What needs to be done. Please copy every line below that contains the string "item".

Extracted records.
**********
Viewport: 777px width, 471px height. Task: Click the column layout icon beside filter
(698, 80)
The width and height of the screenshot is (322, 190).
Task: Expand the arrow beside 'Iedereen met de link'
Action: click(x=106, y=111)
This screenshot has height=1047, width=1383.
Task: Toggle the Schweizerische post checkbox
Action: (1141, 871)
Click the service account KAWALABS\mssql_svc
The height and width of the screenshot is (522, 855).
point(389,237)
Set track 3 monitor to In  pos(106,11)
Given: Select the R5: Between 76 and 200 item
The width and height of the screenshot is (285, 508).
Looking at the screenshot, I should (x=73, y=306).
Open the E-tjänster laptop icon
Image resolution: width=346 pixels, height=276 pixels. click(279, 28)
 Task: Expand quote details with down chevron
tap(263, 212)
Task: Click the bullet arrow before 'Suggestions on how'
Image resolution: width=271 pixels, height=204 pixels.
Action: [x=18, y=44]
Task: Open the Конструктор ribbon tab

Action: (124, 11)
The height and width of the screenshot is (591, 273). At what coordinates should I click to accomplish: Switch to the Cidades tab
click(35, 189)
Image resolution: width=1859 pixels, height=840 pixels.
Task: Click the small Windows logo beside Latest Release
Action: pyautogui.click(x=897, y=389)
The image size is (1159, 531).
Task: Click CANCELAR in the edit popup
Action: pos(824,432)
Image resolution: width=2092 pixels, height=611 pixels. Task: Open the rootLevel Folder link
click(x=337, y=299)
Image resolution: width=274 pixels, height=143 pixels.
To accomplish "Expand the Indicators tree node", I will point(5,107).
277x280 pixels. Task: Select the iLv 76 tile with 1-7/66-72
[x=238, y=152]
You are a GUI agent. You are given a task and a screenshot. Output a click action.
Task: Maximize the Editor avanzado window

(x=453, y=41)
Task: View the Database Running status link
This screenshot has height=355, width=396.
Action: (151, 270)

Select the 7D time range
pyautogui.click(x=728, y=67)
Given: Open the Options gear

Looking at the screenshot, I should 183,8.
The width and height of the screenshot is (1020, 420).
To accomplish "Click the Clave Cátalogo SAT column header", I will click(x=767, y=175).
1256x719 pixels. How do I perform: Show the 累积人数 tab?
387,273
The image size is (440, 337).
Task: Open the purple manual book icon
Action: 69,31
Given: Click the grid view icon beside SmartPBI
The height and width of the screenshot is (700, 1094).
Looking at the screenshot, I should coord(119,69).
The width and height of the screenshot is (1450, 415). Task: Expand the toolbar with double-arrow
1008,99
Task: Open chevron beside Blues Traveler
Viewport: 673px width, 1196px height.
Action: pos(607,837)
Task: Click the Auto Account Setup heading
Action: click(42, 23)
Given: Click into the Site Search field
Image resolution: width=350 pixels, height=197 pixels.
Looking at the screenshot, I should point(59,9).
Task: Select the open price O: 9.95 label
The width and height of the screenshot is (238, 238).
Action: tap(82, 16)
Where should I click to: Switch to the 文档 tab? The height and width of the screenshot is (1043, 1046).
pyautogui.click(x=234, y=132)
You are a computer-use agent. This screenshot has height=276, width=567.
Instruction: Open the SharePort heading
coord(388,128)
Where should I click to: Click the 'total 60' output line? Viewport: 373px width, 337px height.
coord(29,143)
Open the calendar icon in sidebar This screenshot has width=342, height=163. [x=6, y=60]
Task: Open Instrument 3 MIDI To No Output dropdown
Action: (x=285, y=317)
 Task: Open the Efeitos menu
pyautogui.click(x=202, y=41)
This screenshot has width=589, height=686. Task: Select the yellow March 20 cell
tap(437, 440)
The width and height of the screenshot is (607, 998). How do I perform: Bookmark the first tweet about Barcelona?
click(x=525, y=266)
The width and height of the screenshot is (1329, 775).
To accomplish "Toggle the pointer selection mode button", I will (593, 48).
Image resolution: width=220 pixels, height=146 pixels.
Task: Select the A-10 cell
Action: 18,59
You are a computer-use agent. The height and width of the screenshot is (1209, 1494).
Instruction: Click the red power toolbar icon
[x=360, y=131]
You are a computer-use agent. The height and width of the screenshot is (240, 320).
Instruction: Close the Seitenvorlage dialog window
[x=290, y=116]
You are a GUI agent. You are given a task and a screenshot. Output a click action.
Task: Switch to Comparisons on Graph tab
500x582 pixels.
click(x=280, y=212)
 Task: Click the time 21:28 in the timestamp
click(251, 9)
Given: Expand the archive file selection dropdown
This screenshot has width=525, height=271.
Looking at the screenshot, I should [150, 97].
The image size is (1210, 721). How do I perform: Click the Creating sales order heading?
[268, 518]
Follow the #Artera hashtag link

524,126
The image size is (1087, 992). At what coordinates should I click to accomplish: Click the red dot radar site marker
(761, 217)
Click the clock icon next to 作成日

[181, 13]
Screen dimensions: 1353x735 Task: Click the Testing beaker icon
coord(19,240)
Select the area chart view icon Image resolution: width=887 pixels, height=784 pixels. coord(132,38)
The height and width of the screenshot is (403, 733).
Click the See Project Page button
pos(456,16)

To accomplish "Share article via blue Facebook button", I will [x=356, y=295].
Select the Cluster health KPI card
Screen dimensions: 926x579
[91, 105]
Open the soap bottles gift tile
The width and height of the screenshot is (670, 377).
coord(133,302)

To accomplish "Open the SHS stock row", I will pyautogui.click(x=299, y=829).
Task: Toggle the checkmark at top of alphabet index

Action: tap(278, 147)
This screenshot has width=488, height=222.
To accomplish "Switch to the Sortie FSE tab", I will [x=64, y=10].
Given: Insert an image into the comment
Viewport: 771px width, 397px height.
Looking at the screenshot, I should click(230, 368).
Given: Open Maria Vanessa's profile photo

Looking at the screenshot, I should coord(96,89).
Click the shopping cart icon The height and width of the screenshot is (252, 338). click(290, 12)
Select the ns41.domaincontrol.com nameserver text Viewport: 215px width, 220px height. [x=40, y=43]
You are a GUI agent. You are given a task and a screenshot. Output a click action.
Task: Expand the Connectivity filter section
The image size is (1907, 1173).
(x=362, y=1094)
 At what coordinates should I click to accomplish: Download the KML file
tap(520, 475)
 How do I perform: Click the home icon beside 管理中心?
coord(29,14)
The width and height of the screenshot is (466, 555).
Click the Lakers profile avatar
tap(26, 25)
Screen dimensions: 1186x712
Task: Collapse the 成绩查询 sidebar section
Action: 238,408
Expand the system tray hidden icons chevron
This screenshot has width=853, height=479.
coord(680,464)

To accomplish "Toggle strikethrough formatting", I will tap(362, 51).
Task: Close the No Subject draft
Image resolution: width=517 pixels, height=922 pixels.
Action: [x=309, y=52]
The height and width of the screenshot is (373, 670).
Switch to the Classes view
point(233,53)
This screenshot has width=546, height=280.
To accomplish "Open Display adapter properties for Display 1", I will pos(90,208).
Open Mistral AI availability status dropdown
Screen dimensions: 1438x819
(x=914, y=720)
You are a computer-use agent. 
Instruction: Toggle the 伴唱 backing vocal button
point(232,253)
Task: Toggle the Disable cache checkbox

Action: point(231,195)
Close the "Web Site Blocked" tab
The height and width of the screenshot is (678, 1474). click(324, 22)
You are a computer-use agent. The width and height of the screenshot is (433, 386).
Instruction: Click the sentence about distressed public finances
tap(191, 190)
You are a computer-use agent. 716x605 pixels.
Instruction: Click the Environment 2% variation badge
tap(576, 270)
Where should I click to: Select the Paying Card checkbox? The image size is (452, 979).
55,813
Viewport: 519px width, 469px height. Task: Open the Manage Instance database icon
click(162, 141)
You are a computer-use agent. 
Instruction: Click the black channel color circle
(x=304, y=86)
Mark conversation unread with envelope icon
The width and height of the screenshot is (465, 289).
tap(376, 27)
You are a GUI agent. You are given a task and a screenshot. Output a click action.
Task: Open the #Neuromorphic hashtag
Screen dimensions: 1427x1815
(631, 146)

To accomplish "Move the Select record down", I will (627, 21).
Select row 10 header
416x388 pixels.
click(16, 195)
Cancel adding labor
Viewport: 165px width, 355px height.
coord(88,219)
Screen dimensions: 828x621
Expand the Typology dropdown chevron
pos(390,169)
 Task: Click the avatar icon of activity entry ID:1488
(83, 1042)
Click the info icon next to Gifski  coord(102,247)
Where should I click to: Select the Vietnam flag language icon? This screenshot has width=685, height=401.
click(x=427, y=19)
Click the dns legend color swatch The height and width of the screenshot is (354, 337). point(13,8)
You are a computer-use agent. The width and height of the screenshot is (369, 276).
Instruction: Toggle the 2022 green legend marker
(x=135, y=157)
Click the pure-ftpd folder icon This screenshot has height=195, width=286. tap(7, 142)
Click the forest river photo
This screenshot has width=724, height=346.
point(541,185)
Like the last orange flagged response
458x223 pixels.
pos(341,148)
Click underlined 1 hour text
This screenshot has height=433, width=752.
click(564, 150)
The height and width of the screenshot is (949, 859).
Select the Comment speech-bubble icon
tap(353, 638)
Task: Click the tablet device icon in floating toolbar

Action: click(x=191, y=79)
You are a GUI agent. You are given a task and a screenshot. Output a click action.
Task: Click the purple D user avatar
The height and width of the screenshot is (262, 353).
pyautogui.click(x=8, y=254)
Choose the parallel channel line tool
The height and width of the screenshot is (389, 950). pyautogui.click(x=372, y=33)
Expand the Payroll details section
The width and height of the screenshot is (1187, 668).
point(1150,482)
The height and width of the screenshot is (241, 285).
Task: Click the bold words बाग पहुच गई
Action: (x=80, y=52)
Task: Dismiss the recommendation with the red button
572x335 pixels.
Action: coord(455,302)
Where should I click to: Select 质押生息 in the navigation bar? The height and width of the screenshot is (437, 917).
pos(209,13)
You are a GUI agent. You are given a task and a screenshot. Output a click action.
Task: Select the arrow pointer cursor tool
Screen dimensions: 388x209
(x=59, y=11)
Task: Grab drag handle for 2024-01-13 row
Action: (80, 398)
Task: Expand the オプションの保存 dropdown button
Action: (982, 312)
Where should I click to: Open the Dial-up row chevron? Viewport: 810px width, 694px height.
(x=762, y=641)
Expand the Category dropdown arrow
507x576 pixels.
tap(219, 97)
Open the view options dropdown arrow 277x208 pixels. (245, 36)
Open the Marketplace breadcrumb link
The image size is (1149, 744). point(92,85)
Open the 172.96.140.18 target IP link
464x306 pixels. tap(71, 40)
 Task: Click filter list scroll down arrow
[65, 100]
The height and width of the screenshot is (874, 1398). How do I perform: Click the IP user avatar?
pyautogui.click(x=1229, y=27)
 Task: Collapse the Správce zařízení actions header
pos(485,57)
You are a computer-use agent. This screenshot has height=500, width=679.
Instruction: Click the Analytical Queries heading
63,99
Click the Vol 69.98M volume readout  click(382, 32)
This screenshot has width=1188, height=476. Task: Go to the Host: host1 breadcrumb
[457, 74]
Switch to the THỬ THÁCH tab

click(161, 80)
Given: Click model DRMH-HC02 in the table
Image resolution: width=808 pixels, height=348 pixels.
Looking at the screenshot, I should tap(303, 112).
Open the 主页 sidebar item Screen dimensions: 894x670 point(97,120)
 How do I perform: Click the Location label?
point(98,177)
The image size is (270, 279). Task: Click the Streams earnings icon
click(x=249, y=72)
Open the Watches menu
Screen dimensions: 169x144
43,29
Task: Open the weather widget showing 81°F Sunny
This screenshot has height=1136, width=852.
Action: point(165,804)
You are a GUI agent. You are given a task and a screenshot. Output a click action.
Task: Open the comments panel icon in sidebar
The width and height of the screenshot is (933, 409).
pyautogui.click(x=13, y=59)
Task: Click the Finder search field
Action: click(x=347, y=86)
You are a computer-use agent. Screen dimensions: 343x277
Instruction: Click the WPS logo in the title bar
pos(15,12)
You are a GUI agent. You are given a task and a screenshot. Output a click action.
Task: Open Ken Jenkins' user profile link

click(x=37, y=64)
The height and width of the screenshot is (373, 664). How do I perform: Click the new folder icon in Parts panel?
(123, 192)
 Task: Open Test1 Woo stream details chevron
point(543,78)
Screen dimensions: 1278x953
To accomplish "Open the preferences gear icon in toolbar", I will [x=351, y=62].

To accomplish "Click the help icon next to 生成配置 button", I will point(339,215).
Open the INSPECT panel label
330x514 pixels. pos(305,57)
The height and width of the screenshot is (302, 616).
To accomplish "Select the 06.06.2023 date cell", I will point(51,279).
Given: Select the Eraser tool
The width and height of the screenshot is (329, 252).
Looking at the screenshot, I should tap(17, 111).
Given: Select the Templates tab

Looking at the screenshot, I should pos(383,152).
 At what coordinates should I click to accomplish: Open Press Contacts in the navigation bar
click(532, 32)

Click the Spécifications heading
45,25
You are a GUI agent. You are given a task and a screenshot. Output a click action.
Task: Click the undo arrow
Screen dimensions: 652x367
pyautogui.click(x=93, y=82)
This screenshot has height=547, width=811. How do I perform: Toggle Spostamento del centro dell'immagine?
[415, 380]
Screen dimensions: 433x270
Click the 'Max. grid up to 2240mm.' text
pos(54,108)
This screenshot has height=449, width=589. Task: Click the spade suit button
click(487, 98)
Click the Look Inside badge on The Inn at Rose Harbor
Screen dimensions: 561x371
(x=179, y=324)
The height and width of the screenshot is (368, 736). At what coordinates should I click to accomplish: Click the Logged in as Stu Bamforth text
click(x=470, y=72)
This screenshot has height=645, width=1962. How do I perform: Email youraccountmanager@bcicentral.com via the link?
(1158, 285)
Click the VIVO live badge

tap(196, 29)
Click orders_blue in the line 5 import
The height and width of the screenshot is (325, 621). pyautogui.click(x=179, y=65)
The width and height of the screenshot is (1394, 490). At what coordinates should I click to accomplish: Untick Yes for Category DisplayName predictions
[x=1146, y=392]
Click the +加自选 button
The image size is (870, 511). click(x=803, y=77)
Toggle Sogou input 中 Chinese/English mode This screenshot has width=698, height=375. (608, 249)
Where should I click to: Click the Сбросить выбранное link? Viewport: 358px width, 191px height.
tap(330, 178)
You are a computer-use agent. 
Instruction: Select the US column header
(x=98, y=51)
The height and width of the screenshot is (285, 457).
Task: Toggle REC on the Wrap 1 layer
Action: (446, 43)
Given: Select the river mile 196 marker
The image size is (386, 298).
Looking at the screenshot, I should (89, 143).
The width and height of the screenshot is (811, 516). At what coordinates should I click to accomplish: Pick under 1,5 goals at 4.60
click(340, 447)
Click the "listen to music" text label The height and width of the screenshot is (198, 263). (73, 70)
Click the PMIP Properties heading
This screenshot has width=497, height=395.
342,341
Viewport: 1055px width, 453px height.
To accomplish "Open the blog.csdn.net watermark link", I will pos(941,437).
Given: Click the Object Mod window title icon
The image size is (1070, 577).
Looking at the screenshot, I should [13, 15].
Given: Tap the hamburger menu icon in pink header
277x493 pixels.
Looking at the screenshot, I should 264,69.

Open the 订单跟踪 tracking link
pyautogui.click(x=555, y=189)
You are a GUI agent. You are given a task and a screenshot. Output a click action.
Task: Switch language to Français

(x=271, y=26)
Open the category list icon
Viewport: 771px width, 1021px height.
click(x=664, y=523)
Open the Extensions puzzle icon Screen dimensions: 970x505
**********
Exercise answer.
Given: Select the R5: Between 76 and 200 item
Open the 主页 sidebar item Screen dimensions: 894x670 point(97,120)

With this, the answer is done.